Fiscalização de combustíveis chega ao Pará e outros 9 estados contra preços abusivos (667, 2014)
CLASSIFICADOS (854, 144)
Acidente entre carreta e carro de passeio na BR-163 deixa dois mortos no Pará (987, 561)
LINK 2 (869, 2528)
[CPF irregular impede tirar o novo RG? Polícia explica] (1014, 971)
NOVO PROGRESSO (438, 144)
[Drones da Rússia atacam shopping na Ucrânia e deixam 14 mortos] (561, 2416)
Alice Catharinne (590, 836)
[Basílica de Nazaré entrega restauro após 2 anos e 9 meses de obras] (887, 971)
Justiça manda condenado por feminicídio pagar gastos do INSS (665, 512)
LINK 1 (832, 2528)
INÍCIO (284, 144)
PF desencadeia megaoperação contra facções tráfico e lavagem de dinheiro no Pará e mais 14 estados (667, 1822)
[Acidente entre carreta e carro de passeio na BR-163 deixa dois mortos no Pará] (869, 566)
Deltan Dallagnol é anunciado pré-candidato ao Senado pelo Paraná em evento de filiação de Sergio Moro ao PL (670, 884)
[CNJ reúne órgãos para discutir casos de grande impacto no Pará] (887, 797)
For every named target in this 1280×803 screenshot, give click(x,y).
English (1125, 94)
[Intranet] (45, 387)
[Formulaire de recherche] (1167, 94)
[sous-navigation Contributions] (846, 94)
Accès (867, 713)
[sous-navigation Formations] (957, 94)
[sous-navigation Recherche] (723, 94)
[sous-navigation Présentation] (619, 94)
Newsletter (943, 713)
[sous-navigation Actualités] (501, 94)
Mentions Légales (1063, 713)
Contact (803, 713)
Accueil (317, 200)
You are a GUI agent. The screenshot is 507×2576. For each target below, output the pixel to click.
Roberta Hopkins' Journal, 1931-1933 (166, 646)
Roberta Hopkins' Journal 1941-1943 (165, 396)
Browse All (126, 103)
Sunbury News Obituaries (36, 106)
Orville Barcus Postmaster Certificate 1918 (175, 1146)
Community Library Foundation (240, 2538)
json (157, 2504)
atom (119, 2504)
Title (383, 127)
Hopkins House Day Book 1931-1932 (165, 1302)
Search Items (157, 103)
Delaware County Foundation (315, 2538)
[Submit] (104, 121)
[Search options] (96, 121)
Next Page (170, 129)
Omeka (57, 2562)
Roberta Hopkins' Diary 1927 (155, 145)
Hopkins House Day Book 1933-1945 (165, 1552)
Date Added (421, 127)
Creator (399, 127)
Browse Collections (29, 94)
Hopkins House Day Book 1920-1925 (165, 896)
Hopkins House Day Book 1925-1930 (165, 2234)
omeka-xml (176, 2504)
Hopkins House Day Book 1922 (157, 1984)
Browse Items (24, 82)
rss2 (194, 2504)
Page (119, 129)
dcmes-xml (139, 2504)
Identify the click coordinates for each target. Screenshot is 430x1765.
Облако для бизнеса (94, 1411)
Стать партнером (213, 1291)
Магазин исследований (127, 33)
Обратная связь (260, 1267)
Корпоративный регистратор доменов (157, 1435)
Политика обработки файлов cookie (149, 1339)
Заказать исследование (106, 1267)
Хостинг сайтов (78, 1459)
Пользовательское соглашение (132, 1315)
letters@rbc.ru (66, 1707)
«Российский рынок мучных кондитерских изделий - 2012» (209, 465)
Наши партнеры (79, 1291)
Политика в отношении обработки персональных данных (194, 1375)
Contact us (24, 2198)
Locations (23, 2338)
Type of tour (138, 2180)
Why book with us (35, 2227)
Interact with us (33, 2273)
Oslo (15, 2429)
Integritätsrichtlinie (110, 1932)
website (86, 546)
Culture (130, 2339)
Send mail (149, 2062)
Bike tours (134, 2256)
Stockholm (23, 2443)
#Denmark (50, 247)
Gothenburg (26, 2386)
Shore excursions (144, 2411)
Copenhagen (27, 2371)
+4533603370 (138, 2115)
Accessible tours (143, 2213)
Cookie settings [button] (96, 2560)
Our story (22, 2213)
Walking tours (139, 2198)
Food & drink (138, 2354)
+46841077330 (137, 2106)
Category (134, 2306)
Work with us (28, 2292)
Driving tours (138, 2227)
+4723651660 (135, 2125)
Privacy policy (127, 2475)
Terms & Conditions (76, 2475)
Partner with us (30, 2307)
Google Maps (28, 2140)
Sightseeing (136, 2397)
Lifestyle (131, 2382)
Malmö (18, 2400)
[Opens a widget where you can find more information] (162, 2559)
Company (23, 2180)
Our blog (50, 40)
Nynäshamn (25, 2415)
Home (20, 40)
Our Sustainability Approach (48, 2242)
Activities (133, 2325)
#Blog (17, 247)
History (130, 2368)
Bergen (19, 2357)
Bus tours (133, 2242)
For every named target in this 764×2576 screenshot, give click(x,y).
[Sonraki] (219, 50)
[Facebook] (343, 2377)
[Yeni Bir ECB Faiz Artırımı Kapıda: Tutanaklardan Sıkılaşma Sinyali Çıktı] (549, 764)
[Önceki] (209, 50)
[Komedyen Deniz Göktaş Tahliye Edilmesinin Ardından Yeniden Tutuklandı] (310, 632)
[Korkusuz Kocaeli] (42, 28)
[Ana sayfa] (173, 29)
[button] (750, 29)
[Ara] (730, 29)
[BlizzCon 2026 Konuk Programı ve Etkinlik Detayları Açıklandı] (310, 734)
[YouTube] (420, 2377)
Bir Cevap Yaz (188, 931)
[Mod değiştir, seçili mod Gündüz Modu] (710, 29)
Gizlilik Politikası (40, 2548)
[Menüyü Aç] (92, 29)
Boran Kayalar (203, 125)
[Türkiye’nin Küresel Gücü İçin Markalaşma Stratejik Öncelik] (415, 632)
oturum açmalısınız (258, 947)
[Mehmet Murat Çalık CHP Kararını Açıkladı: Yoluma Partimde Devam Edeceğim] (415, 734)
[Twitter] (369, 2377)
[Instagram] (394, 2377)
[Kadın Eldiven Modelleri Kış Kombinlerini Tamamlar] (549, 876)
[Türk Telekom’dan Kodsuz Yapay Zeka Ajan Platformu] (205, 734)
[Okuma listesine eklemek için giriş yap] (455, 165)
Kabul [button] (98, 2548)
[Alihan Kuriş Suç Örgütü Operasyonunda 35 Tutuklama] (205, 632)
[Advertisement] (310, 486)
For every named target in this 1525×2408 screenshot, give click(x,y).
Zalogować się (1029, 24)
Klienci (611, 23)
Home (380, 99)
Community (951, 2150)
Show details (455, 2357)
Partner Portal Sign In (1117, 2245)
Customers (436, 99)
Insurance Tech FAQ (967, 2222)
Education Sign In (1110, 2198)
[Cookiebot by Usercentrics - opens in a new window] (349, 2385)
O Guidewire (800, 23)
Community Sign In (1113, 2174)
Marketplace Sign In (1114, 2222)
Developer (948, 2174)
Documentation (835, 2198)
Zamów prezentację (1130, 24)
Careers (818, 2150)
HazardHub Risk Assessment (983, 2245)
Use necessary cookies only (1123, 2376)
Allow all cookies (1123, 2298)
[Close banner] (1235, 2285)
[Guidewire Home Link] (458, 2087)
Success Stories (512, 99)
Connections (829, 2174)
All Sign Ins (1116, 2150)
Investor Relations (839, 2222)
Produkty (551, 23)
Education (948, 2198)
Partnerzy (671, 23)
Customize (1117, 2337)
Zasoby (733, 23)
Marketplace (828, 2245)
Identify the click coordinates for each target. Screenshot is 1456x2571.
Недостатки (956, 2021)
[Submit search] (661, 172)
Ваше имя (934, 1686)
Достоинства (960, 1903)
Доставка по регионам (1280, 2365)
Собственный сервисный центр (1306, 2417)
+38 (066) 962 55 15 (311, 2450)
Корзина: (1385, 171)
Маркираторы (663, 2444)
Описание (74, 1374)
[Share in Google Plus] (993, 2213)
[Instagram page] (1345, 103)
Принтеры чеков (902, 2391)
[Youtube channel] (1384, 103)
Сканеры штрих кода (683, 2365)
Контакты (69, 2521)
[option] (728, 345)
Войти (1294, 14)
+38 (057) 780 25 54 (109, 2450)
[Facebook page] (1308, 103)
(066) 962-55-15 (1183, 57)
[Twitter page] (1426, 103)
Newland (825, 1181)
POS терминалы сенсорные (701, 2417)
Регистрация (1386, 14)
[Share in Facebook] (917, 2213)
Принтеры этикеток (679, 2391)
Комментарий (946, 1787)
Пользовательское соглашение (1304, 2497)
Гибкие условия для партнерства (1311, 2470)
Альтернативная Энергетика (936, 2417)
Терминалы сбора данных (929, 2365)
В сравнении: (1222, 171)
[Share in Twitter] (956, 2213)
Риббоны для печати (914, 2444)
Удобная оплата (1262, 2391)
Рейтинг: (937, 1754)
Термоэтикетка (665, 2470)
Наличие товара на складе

> _DIRECTIONS_
The word "tours" appears in some lines above. Return every one of those lines.

> _YOUR RESPONSE_
Bike tours (134, 2256)
Accessible tours (143, 2213)
Walking tours (139, 2198)
Driving tours (138, 2227)
Bus tours (133, 2242)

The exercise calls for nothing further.